What needs to be done:
Type out the data below in its entirety, exactly as given.

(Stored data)

▶

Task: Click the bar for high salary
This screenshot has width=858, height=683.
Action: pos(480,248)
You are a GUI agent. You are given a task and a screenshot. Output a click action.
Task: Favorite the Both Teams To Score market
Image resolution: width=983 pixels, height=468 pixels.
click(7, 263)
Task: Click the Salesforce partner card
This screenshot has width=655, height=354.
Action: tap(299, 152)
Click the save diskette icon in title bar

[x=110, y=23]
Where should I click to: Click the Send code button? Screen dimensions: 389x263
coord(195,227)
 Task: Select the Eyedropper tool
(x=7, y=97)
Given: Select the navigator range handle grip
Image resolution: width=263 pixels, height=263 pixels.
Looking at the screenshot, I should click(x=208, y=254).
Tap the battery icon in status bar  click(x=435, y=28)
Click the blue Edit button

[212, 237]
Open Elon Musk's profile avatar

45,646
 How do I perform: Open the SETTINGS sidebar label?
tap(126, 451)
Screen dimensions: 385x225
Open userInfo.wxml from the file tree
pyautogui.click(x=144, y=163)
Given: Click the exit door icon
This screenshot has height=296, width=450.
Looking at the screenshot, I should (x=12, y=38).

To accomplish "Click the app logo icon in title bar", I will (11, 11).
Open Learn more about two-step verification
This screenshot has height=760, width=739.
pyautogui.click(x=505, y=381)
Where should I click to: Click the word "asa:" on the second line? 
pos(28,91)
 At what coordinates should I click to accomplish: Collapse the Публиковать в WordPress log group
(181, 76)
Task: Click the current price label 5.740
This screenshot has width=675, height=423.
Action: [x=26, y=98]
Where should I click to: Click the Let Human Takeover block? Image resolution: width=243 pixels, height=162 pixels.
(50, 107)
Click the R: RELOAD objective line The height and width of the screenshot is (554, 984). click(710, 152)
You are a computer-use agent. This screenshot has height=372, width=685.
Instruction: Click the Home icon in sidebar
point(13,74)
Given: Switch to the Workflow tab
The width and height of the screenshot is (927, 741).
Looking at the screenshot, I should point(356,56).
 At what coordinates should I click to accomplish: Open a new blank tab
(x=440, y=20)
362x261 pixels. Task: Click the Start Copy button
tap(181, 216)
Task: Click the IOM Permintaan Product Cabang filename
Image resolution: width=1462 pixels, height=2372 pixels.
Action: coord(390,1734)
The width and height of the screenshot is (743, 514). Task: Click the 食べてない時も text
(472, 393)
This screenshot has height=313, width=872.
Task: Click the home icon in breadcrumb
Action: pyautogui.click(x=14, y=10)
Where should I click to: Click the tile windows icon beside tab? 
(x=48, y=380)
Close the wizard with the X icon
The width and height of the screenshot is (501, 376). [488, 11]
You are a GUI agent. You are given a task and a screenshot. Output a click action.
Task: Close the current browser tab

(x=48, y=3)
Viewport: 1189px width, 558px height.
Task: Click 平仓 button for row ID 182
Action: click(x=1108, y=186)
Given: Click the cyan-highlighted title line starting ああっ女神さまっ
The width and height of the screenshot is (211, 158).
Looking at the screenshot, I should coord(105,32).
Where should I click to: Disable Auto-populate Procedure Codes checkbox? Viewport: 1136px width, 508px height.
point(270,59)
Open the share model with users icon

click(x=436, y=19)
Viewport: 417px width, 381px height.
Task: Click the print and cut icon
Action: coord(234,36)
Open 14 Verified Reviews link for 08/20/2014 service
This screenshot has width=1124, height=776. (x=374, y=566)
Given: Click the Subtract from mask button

◀

Result for this task:
Task: Click the bar for high salary
This screenshot has width=858, height=683.
Action: pos(480,248)
You are a GUI agent. You are given a task and a screenshot. Output a click action.
Task: Favorite the Both Teams To Score market
Image resolution: width=983 pixels, height=468 pixels.
click(7, 263)
Task: Click the Salesforce partner card
This screenshot has width=655, height=354.
Action: tap(299, 152)
Click the save diskette icon in title bar

[x=110, y=23]
Where should I click to: Click the Send code button? Screen dimensions: 389x263
coord(195,227)
 Task: Select the Eyedropper tool
(x=7, y=97)
Given: Select the navigator range handle grip
Image resolution: width=263 pixels, height=263 pixels.
Looking at the screenshot, I should click(x=208, y=254).
Tap the battery icon in status bar  click(x=435, y=28)
Click the blue Edit button

[212, 237]
Open Elon Musk's profile avatar

45,646
 How do I perform: Open the SETTINGS sidebar label?
tap(126, 451)
Screen dimensions: 385x225
Open userInfo.wxml from the file tree
pyautogui.click(x=144, y=163)
Given: Click the exit door icon
This screenshot has height=296, width=450.
Looking at the screenshot, I should (x=12, y=38).

To accomplish "Click the app logo icon in title bar", I will (11, 11).
Open Learn more about two-step verification
This screenshot has height=760, width=739.
pyautogui.click(x=505, y=381)
Where should I click to: Click the word "asa:" on the second line? 
pos(28,91)
 At what coordinates should I click to accomplish: Collapse the Публиковать в WordPress log group
(181, 76)
Task: Click the current price label 5.740
This screenshot has width=675, height=423.
Action: [x=26, y=98]
Where should I click to: Click the Let Human Takeover block? Image resolution: width=243 pixels, height=162 pixels.
(50, 107)
Click the R: RELOAD objective line The height and width of the screenshot is (554, 984). click(710, 152)
You are a computer-use agent. This screenshot has height=372, width=685.
Instruction: Click the Home icon in sidebar
point(13,74)
Given: Switch to the Workflow tab
The width and height of the screenshot is (927, 741).
Looking at the screenshot, I should point(356,56).
 At what coordinates should I click to accomplish: Open a new blank tab
(x=440, y=20)
362x261 pixels. Task: Click the Start Copy button
tap(181, 216)
Task: Click the IOM Permintaan Product Cabang filename
Image resolution: width=1462 pixels, height=2372 pixels.
Action: coord(390,1734)
The width and height of the screenshot is (743, 514). Task: Click the 食べてない時も text
(472, 393)
This screenshot has height=313, width=872.
Task: Click the home icon in breadcrumb
Action: pyautogui.click(x=14, y=10)
Where should I click to: Click the tile windows icon beside tab? 
(x=48, y=380)
Close the wizard with the X icon
The width and height of the screenshot is (501, 376). [488, 11]
You are a GUI agent. You are given a task and a screenshot. Output a click action.
Task: Close the current browser tab

(x=48, y=3)
Viewport: 1189px width, 558px height.
Task: Click 平仓 button for row ID 182
Action: click(x=1108, y=186)
Given: Click the cyan-highlighted title line starting ああっ女神さまっ
The width and height of the screenshot is (211, 158).
Looking at the screenshot, I should coord(105,32).
Where should I click to: Disable Auto-populate Procedure Codes checkbox? Viewport: 1136px width, 508px height.
point(270,59)
Open the share model with users icon

click(x=436, y=19)
Viewport: 417px width, 381px height.
Task: Click the print and cut icon
Action: coord(234,36)
Open 14 Verified Reviews link for 08/20/2014 service
This screenshot has width=1124, height=776. (x=374, y=566)
Given: Click the Subtract from mask button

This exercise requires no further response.